DAP veteran leader Lim Kit Siang today said those responsible for fighting graft should quit over their failures after Malaysia slipped further in Transparency International’s corruption perception index (CPI) ranking.
The country’s CPI ranking fell from 55th to 62nd out of 180 countries.
Lim said the resignations of minister Paul Low, MACC chief commissioner Dzulkifli Ahmad and the 20-odd members of the Anti-Corruption Advisory Board, Special Committee on Corruption, Complaints Committee, Operations Review Panel, and Corruption Consultation and Prevention Panel would restore public confidence in MACC’s credibility in the fight against graft.
He also singled out Low, who is Minister in the Prime Minister’s Department, and Dzulkifli for their responses to the drop in ranking.
Low had attributed the high profile activities of the MACC in 2017 to the downgrade while Dzulkifli said he was shocked by the plunge in ranking and that MACC would create its own corruption index.
“What balderdash! That is the only proper reaction to the ridiculous claim by Low that the string of high-profile arrests last year is the likely cause for the drop in ranking.
“That is contradictory to what TI Malaysia president Akhbar Satar said.
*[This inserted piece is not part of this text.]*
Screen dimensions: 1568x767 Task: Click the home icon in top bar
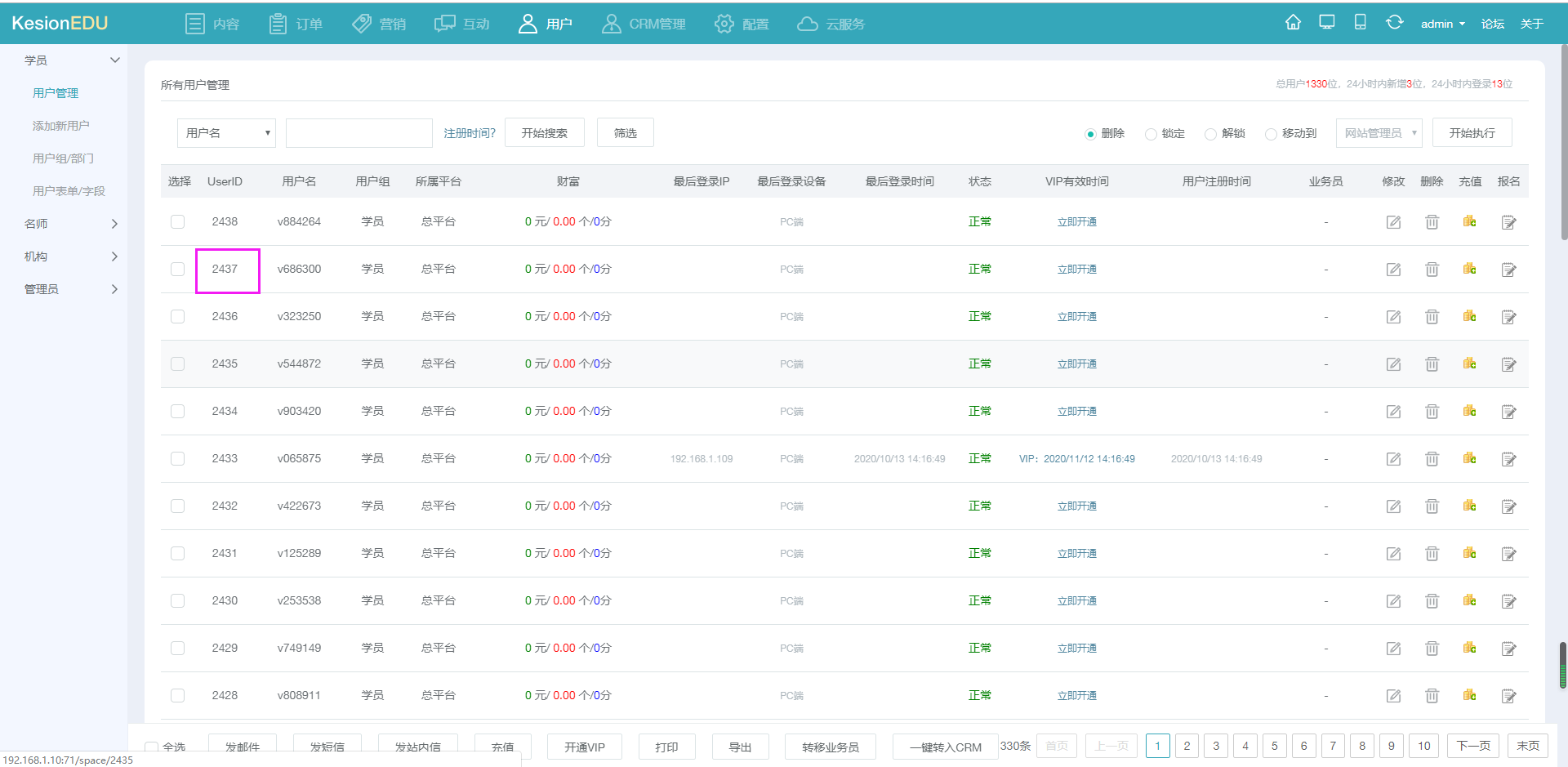point(1293,23)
He said if not because of MACC’s aggressiveness in conducting investigations and making arrests, the ranking would have gone lower than 62nd place,” Kit Siang told a press conference today.
He said since Low took up the job, Malaysia’s CPI ranking has fallen 12 places from 50th (2014) to 62nd last year. Low was formerly TI Malaysia president before joining the federal government.
“What has happened to the boasts of ranking Malaysia as the top 30 least corruption nations by 2020 when the target is getting further and further?” Lim asked.
Lim also said he was stumped that Dzulkifli was shocked by the fall in ranking.
“Dzulkifli seems to think that Malaysians and the international community are so gullible that they can be misled by MACC’s ‘shock and awe’ arrest campaign and charges under his tenure to believe that the agency is empowered to combat graft regardless of rank or station.
“MACC’s campaign obediently avoided the sharks of corruption, but is tasked with the special agenda to tar and stain Pakatan Harapan leaders,” he said.
He added that MACC’s own CPI would have no credibility except among Umno and Barisan Nasional members.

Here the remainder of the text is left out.